■ Stored items
- - -
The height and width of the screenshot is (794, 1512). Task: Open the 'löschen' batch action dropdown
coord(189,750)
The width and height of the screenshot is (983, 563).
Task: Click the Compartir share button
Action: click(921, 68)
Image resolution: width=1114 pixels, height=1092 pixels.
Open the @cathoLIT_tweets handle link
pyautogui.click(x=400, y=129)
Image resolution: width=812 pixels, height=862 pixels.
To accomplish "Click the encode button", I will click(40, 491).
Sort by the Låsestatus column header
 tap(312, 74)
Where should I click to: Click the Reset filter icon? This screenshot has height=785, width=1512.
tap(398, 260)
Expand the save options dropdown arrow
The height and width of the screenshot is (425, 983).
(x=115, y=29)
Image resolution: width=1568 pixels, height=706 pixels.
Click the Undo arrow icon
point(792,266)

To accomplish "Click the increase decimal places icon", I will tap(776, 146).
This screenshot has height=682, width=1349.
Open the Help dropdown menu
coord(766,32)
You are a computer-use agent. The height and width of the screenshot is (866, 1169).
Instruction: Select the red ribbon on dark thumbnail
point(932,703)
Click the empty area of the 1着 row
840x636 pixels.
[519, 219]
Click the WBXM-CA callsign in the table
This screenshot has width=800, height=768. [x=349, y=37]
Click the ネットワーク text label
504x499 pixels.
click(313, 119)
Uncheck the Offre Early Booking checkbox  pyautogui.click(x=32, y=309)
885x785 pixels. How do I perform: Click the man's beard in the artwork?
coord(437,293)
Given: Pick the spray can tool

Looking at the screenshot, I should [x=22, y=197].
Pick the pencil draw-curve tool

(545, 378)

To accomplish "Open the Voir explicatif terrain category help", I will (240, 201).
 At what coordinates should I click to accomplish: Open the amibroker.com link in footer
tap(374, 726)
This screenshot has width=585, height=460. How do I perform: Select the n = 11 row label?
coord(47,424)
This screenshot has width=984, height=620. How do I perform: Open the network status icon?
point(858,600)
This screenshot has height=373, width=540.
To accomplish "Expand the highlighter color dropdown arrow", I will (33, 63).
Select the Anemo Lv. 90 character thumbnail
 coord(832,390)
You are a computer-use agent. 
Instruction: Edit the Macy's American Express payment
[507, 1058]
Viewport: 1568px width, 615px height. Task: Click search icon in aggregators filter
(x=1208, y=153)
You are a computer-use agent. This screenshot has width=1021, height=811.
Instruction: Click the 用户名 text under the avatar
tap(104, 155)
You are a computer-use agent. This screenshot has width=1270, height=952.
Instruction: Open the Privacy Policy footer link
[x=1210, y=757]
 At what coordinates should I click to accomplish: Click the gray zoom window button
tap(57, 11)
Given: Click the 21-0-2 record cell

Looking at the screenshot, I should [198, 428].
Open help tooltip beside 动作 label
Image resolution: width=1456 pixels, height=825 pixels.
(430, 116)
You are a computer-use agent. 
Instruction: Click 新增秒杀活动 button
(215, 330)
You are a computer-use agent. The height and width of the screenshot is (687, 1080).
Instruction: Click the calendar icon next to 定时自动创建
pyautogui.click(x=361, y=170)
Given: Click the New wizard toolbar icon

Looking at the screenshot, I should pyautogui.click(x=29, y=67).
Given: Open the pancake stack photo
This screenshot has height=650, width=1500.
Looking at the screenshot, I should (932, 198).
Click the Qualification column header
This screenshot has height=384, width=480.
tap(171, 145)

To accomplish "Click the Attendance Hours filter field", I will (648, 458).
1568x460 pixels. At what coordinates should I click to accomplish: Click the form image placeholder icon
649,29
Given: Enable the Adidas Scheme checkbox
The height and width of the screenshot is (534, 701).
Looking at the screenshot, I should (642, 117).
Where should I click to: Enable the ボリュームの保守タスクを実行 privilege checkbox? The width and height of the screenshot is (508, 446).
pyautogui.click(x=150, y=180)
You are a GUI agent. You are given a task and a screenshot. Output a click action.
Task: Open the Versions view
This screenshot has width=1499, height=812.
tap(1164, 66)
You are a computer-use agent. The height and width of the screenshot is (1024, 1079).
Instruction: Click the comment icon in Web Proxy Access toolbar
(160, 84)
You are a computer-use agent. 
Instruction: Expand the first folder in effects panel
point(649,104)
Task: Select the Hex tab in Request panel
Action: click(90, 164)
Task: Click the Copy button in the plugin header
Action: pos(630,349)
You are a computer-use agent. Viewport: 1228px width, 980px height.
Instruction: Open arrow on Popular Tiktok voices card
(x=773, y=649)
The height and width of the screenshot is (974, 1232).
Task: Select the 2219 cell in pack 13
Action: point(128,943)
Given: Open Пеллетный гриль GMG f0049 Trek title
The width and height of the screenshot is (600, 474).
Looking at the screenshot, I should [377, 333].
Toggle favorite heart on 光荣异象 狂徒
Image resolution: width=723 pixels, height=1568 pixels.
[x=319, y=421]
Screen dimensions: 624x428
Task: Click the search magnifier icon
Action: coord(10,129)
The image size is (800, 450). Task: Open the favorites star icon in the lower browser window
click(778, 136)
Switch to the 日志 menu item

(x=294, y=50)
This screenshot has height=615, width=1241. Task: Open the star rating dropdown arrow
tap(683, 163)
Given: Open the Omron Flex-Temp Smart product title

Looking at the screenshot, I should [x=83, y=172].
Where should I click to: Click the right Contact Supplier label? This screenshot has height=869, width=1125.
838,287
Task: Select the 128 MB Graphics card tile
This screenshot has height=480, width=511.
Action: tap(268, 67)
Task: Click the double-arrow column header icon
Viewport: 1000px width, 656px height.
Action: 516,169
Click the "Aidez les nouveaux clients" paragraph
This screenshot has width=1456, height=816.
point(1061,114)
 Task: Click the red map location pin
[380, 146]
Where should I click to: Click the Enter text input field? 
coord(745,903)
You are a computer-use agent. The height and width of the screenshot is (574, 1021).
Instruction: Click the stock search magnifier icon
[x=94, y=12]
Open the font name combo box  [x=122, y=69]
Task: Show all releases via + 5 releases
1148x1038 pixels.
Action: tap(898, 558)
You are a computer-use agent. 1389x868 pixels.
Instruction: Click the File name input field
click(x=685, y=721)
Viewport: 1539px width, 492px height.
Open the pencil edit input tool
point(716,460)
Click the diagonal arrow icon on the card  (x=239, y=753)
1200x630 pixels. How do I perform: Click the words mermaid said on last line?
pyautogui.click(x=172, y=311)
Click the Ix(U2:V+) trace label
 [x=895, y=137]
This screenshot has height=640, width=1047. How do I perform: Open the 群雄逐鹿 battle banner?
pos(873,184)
- - -
■ WORK REQUEST
Repeat the entries shown above, every one, word for word.

■ RESPONSE
The height and width of the screenshot is (794, 1512). Task: Open the 'löschen' batch action dropdown
coord(189,750)
The width and height of the screenshot is (983, 563).
Task: Click the Compartir share button
Action: click(921, 68)
Image resolution: width=1114 pixels, height=1092 pixels.
Open the @cathoLIT_tweets handle link
pyautogui.click(x=400, y=129)
Image resolution: width=812 pixels, height=862 pixels.
To accomplish "Click the encode button", I will click(40, 491).
Sort by the Låsestatus column header
 tap(312, 74)
Where should I click to: Click the Reset filter icon? This screenshot has height=785, width=1512.
tap(398, 260)
Expand the save options dropdown arrow
The height and width of the screenshot is (425, 983).
(x=115, y=29)
Image resolution: width=1568 pixels, height=706 pixels.
Click the Undo arrow icon
point(792,266)

To accomplish "Click the increase decimal places icon", I will tap(776, 146).
This screenshot has height=682, width=1349.
Open the Help dropdown menu
coord(766,32)
You are a computer-use agent. The height and width of the screenshot is (866, 1169).
Instruction: Select the red ribbon on dark thumbnail
point(932,703)
Click the empty area of the 1着 row
840x636 pixels.
[519, 219]
Click the WBXM-CA callsign in the table
This screenshot has width=800, height=768. [x=349, y=37]
Click the ネットワーク text label
504x499 pixels.
click(313, 119)
Uncheck the Offre Early Booking checkbox  pyautogui.click(x=32, y=309)
885x785 pixels. How do I perform: Click the man's beard in the artwork?
coord(437,293)
Given: Pick the spray can tool

Looking at the screenshot, I should [x=22, y=197].
Pick the pencil draw-curve tool

(545, 378)

To accomplish "Open the Voir explicatif terrain category help", I will (240, 201).
 At what coordinates should I click to accomplish: Open the amibroker.com link in footer
tap(374, 726)
This screenshot has width=585, height=460. How do I perform: Select the n = 11 row label?
coord(47,424)
This screenshot has width=984, height=620. How do I perform: Open the network status icon?
point(858,600)
This screenshot has height=373, width=540.
To accomplish "Expand the highlighter color dropdown arrow", I will (33, 63).
Select the Anemo Lv. 90 character thumbnail
 coord(832,390)
You are a computer-use agent. 
Instruction: Edit the Macy's American Express payment
[507, 1058]
Viewport: 1568px width, 615px height. Task: Click search icon in aggregators filter
(x=1208, y=153)
You are a computer-use agent. This screenshot has width=1021, height=811.
Instruction: Click the 用户名 text under the avatar
tap(104, 155)
You are a computer-use agent. This screenshot has width=1270, height=952.
Instruction: Open the Privacy Policy footer link
[x=1210, y=757]
 At what coordinates should I click to accomplish: Click the gray zoom window button
tap(57, 11)
Given: Click the 21-0-2 record cell

Looking at the screenshot, I should [198, 428].
Open help tooltip beside 动作 label
Image resolution: width=1456 pixels, height=825 pixels.
(430, 116)
You are a computer-use agent. 
Instruction: Click 新增秒杀活动 button
(215, 330)
You are a computer-use agent. The height and width of the screenshot is (687, 1080).
Instruction: Click the calendar icon next to 定时自动创建
pyautogui.click(x=361, y=170)
Given: Click the New wizard toolbar icon

Looking at the screenshot, I should pyautogui.click(x=29, y=67).
Given: Open the pancake stack photo
This screenshot has height=650, width=1500.
Looking at the screenshot, I should (932, 198).
Click the Qualification column header
This screenshot has height=384, width=480.
tap(171, 145)

To accomplish "Click the Attendance Hours filter field", I will (648, 458).
1568x460 pixels. At what coordinates should I click to accomplish: Click the form image placeholder icon
649,29
Given: Enable the Adidas Scheme checkbox
The height and width of the screenshot is (534, 701).
Looking at the screenshot, I should (642, 117).
Where should I click to: Enable the ボリュームの保守タスクを実行 privilege checkbox? The width and height of the screenshot is (508, 446).
pyautogui.click(x=150, y=180)
You are a GUI agent. You are given a task and a screenshot. Output a click action.
Task: Open the Versions view
This screenshot has width=1499, height=812.
tap(1164, 66)
You are a computer-use agent. The height and width of the screenshot is (1024, 1079).
Instruction: Click the comment icon in Web Proxy Access toolbar
(160, 84)
You are a computer-use agent. 
Instruction: Expand the first folder in effects panel
point(649,104)
Task: Select the Hex tab in Request panel
Action: click(90, 164)
Task: Click the Copy button in the plugin header
Action: pos(630,349)
You are a computer-use agent. Viewport: 1228px width, 980px height.
Instruction: Open arrow on Popular Tiktok voices card
(x=773, y=649)
The height and width of the screenshot is (974, 1232).
Task: Select the 2219 cell in pack 13
Action: point(128,943)
Given: Open Пеллетный гриль GMG f0049 Trek title
The width and height of the screenshot is (600, 474).
Looking at the screenshot, I should [377, 333].
Toggle favorite heart on 光荣异象 狂徒
Image resolution: width=723 pixels, height=1568 pixels.
[x=319, y=421]
Screen dimensions: 624x428
Task: Click the search magnifier icon
Action: coord(10,129)
The image size is (800, 450). Task: Open the favorites star icon in the lower browser window
click(778, 136)
Switch to the 日志 menu item

(x=294, y=50)
This screenshot has height=615, width=1241. Task: Open the star rating dropdown arrow
tap(683, 163)
Given: Open the Omron Flex-Temp Smart product title

Looking at the screenshot, I should [x=83, y=172].
Where should I click to: Click the right Contact Supplier label? This screenshot has height=869, width=1125.
838,287
Task: Select the 128 MB Graphics card tile
This screenshot has height=480, width=511.
Action: tap(268, 67)
Task: Click the double-arrow column header icon
Viewport: 1000px width, 656px height.
Action: 516,169
Click the "Aidez les nouveaux clients" paragraph
This screenshot has width=1456, height=816.
point(1061,114)
 Task: Click the red map location pin
[380, 146]
Where should I click to: Click the Enter text input field? 
coord(745,903)
You are a computer-use agent. The height and width of the screenshot is (574, 1021).
Instruction: Click the stock search magnifier icon
[x=94, y=12]
Open the font name combo box  [x=122, y=69]
Task: Show all releases via + 5 releases
1148x1038 pixels.
Action: tap(898, 558)
You are a computer-use agent. 1389x868 pixels.
Instruction: Click the File name input field
click(x=685, y=721)
Viewport: 1539px width, 492px height.
Open the pencil edit input tool
point(716,460)
Click the diagonal arrow icon on the card  (x=239, y=753)
1200x630 pixels. How do I perform: Click the words mermaid said on last line?
pyautogui.click(x=172, y=311)
Click the Ix(U2:V+) trace label
 [x=895, y=137]
This screenshot has height=640, width=1047. How do I perform: Open the 群雄逐鹿 battle banner?
pos(873,184)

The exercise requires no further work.